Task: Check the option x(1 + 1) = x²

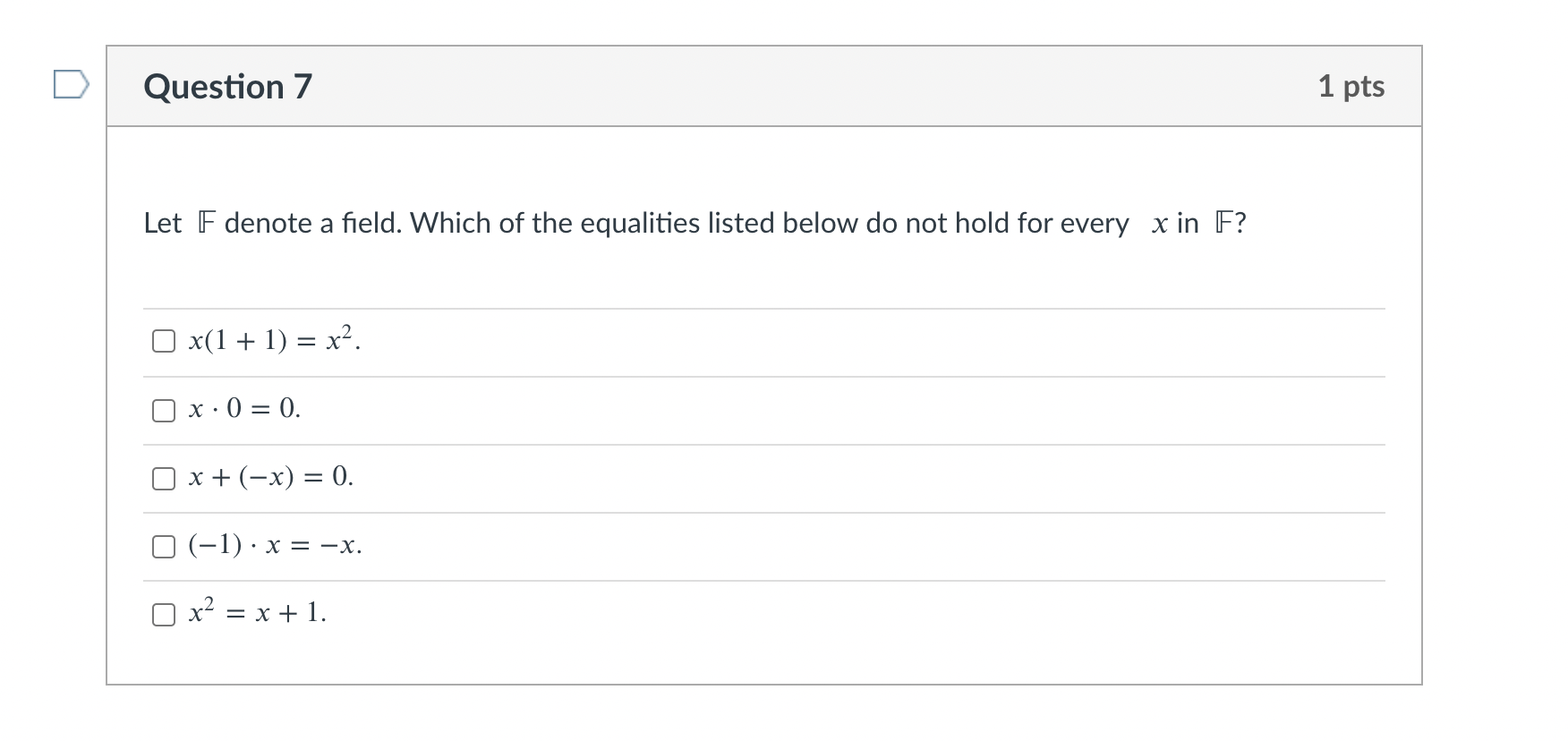Action: point(163,340)
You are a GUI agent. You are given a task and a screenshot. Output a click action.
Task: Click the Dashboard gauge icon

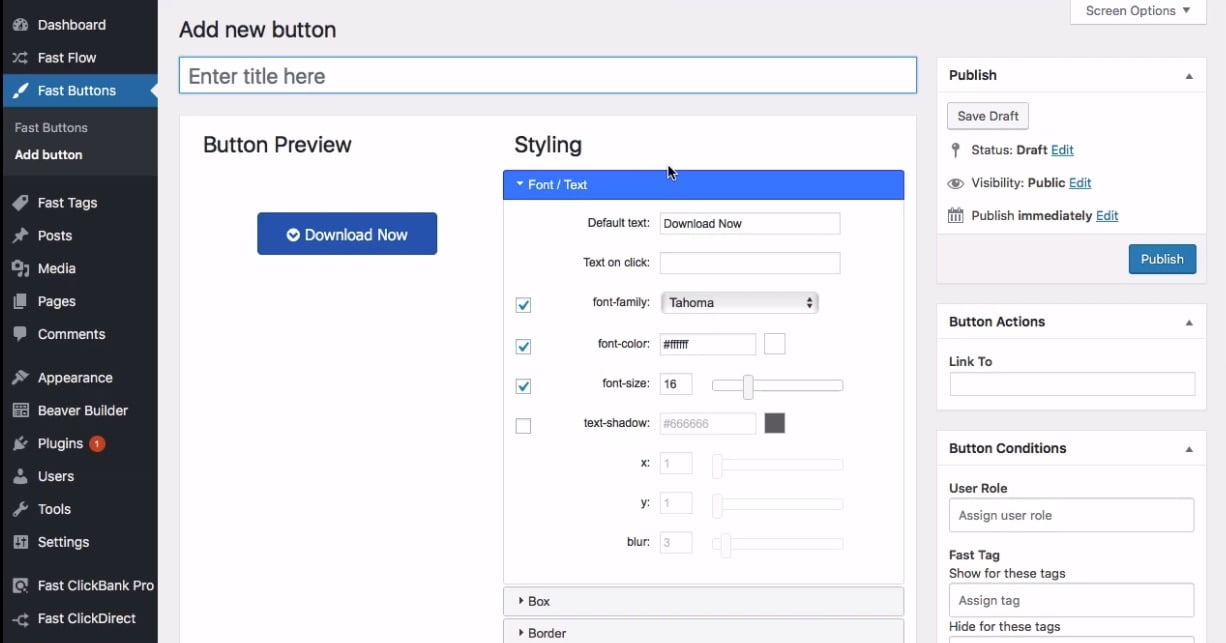(20, 25)
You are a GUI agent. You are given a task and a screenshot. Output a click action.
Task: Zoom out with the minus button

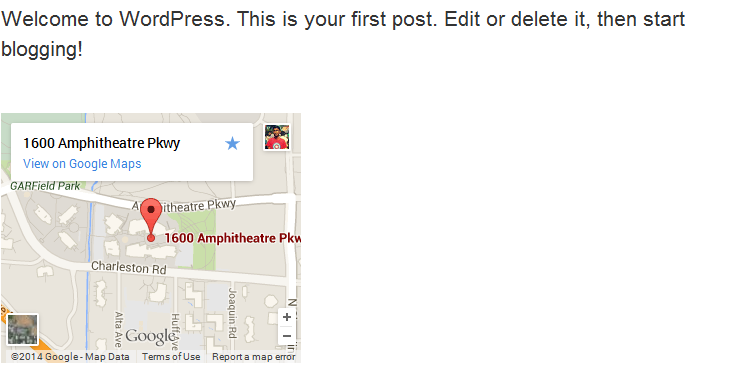pos(287,336)
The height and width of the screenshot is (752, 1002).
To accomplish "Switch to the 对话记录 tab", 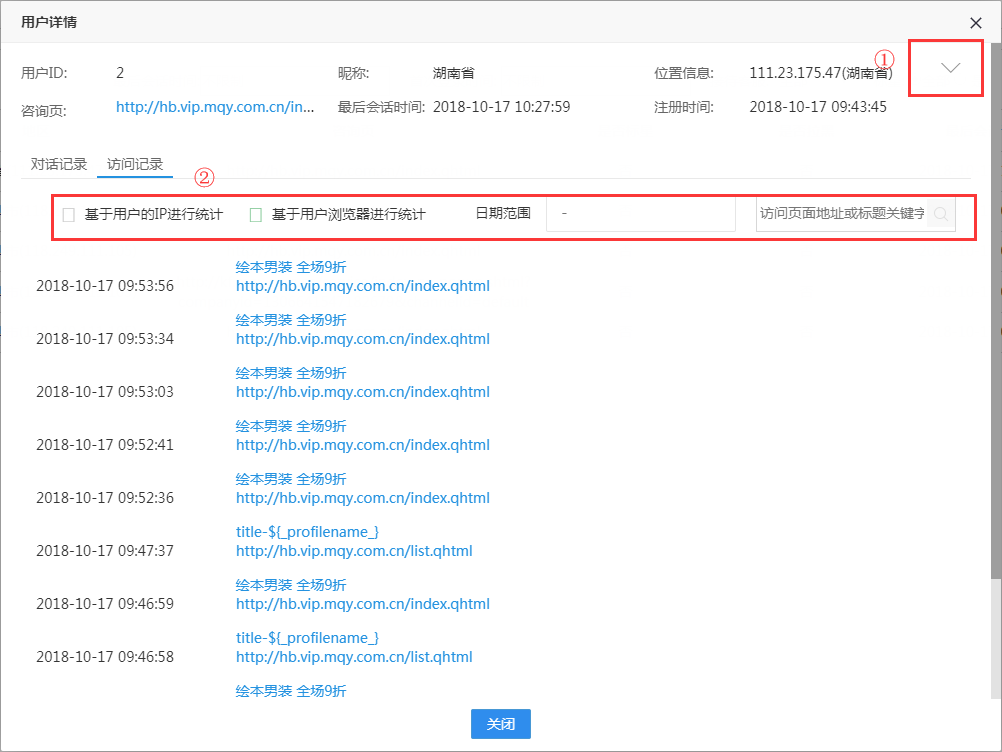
§ §
=== Exercise instructions ===
Exactly as they appear above, print all the lines, but not the pictures.

=== Reply ===
Task: Check the option x(1 + 1) = x²

Action: point(163,340)
You are a GUI agent. You are given a task and a screenshot. Output a click action.
Task: Click the Dashboard gauge icon

(20, 25)
You are a GUI agent. You are given a task and a screenshot. Output a click action.
Task: Zoom out with the minus button

pos(287,336)
The height and width of the screenshot is (752, 1002).
To accomplish "Switch to the 对话记录 tab", 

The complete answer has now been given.